Veuillez indiquer, d'après le texte sur Theodora, à quelle place le projet de 13 titres est entré au Top Albums lors de sa première semaine.

● **TEXTE FOURNI**
# # # # # # #
Paru le 1er novembre, ce projet de 13 titres réalise une modeste première semaine, entrant à la 119 ème place du Top Albums avec 563 équivalent ventes, un chiffre alors largement porté par le succès de KONGOLESE SOUS BBL. Treize mois plus tard, transformé en MEGA BBL après avoir été réédité en mai dernier, il se classe parmi les 4 plus gros succès de l’année en France selon le Syndicat national de l’édition phonographique.
Outre ses propres titres, Theodora se révèle l’ingrédient secret sur ceux des autres : melodrama, sa collaboration avec disiz, caracole en tête des ventes depuis plus de deux mois. Elle est désormais l’artiste féminine francophone la plus écoutée du pays en 2025, selon des données Luminate consultées par Billboard France, après avoir escaladé un à un les échelons de la liste depuis janvier.
# # # # # # #
● **DONNÉES BRUTES**
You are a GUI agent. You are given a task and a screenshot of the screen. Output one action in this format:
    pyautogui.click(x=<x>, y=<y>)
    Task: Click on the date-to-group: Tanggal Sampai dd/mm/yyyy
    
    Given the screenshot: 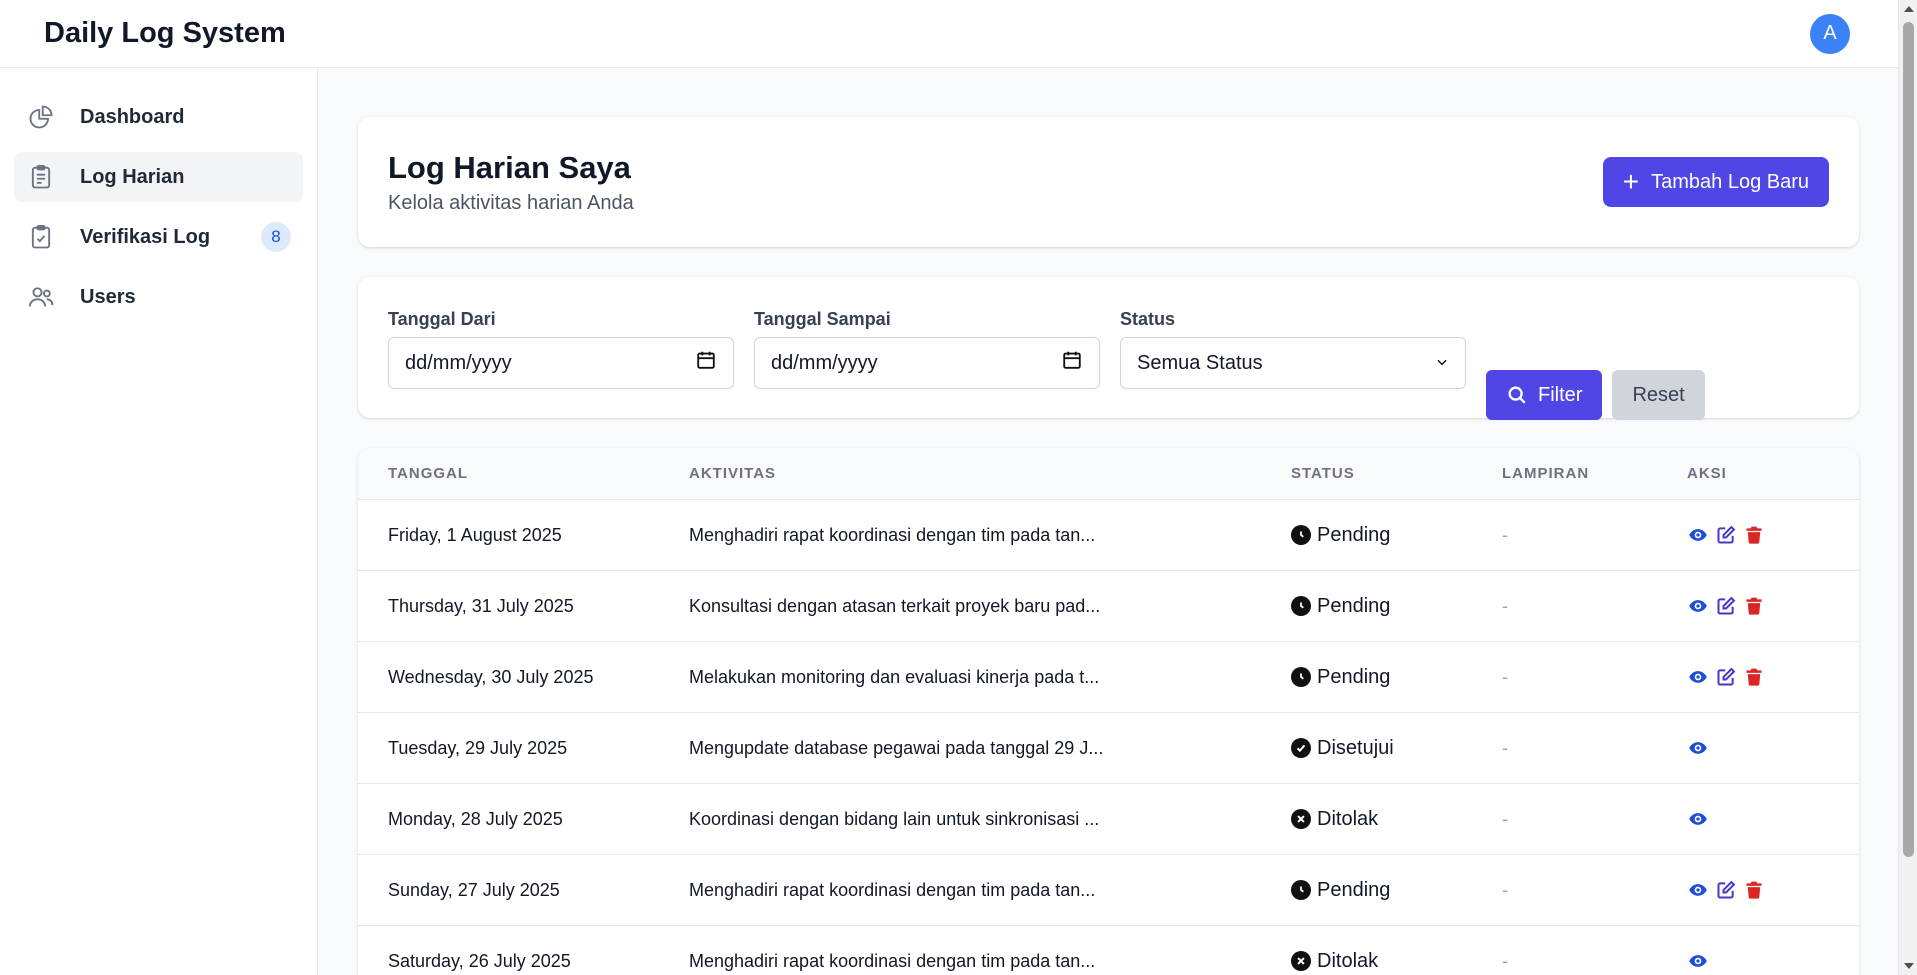 What is the action you would take?
    pyautogui.click(x=927, y=349)
    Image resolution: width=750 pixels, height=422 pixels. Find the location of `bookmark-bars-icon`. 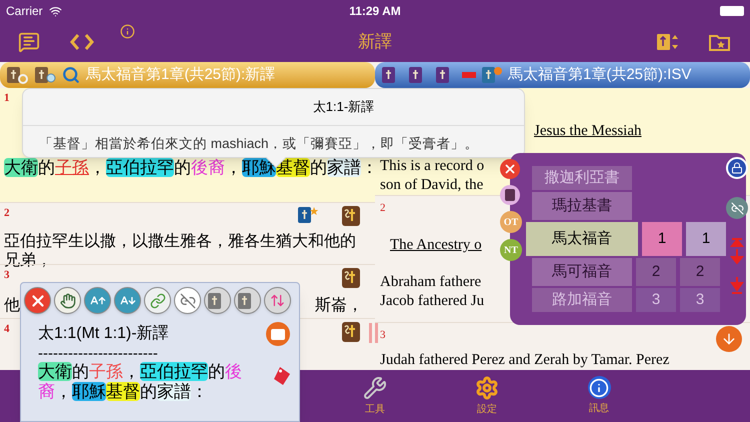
# # # # # # #
● **RÉPONSE**
À la 119e place.